-- DATA EXTRACTS follows --

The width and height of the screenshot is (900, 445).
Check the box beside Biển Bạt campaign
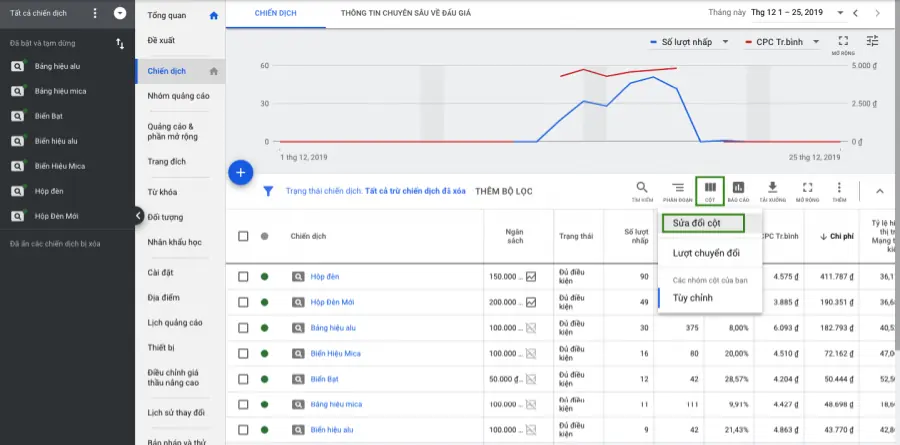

-- DATA EXTRACTS concluded --
-- DATA EXTRACTS follows --

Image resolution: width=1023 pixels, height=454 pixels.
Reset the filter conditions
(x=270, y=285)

-- DATA EXTRACTS concluded --

— REQUIRED WORK —
Go through the records. Copy each line where "width" appears.

— YOUR RESPONSE —
The width and height of the screenshot is (900, 445).
Image resolution: width=1023 pixels, height=454 pixels.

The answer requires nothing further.